Technical Report for the Week of 11/11/21
Equities – The daily and the weekly charts suggest SPX is nearing a critical period. Another battle continues to develop between the bulls and the bears. The ability of SPX to find support at the 50-61.8% retracements (4,244-4,301) from the May-Sep 2021 rally and the 30-wk ma (4,287.50) hint of a bottom. However, an inside week (10/4/21) and the recent negative outside day (10/11/21) warn of a trading range between 4,279 and 4,457. Above 4,449.5-4,465, coinciding with the 50-day ma and the 9/20/21 and 9/27/21 highs, confirm a technical breakout. Violation of 4,279-4,306 (the Sep and Oct 2021 lows) and 4,232-4,232 (7/19/21 low and the 38.2% retracement from Mar-Sep rally) confirms a breakdown.

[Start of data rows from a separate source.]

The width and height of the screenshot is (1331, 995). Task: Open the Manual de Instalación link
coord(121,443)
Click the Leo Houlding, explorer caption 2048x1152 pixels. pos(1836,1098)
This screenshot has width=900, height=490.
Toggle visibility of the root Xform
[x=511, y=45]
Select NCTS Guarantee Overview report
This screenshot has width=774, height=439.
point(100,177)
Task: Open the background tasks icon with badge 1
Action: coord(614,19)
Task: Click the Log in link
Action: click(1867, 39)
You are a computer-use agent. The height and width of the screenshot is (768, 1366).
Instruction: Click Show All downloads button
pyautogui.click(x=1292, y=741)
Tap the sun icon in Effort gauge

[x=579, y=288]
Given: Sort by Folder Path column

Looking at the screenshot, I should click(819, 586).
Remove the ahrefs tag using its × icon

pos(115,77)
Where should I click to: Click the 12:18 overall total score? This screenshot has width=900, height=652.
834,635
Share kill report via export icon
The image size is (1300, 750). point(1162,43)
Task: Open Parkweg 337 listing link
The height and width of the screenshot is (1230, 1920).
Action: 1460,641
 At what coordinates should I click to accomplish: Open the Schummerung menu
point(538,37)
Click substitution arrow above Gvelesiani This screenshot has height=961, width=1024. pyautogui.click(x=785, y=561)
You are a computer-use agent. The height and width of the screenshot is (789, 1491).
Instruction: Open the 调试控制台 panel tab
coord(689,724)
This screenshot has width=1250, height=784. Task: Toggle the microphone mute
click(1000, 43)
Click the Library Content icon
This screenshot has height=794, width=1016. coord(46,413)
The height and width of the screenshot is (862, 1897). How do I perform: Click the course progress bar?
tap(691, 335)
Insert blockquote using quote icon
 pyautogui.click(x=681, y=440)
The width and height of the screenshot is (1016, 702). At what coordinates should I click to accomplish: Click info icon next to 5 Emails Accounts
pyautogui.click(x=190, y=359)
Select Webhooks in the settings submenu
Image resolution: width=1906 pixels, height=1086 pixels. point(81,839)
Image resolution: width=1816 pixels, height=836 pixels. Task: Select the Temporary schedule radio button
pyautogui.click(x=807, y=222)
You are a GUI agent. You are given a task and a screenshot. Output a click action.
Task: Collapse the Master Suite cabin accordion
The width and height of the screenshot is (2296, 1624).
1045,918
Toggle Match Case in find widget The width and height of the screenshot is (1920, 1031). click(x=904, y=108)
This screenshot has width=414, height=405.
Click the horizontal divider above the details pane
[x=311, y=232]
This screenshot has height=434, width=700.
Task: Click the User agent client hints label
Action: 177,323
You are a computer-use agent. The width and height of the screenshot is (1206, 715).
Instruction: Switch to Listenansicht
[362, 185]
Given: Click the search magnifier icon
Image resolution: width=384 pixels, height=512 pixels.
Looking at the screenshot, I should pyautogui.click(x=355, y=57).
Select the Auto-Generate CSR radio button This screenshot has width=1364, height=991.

Fixed Income – The 10-year minus 3-mo US yield spread continues with its steepening trend. The next resistance is 1.73 Mar 2021 highs). The US treasury yields continue to trend higher after breaking out of their previous flat-to-sideways trading trends. The market appears to be anticipating a Fed taper as early as Nov 2021. TNX has broken out above resistance at 1.54-1.57% (Mar 2021 downtrend and Sep 2021 highs), signaling a retest of 1.70-1.765% (Mar/May 2021 highs). Key initial support is 1.35-1.40 (50/200-day ma).
Commodities – CRB Index breakout is inflationary. Next target is 233.5-236 (Apr 2015 high and 50% retracement from 2011-2020 decline). Initial support rises to 220-221.25 (9/15/21 breakout and the 50-day/10-wk ma). WTI Crude Oil has broken out above pivotal resistance at 75-77, signaling the next WTI rally to the mid-80s/low-90s. Key support rises to 74-75 and 68.5-71. Gold continues to struggle with a trading range between 1,673-1,677 (Mar/Aug 2021 lows) and 1,837-1,837.5 (7/29 and 9/3/21 highs).
Currencies – US Dollar is nearing major resistance at 94.79-94.82 (Sep 2020 high and 38.2% retracement). Initial support is 93.47-93.75 (9/28/21 breakout) and 93 (50-day ma). EURUSD has a broken neckline at 1.1605-1.1664, suggesting a decline to 1.1493-1.153, 1.4422, and 1.1255-1.13. Key initial resistance is 1.164-1.174 (50-day ma and breakdown). JPYUSD violated the bottom a 6-month trading below 0.8916-0.9012 (Mar/Jul 2021 lows) and is headed toward Apr 2019/Feb 2020 lows at 0.8899-0.8916.
S&P 500 Sectors – The RRG sector study continues to show a rotation away from S&P growth sectors to value and cyclical sectors. Technology (XLK) is the only sector residing in the Leading Quadrant. Healthcare (XLV) has slipped into the Weakening Quadrant joining Real Estate (XLRE) in a corrective phase. Communication Services (XLC) joins Consumer Staples (XLP), Industrials (XLI), and Materials (XLB) in the Lagging Quadrant. Energy moves up into the Improving Quadrant with Financials (XLF), Utilities (XLU), and Consumer Discretionary (XLY).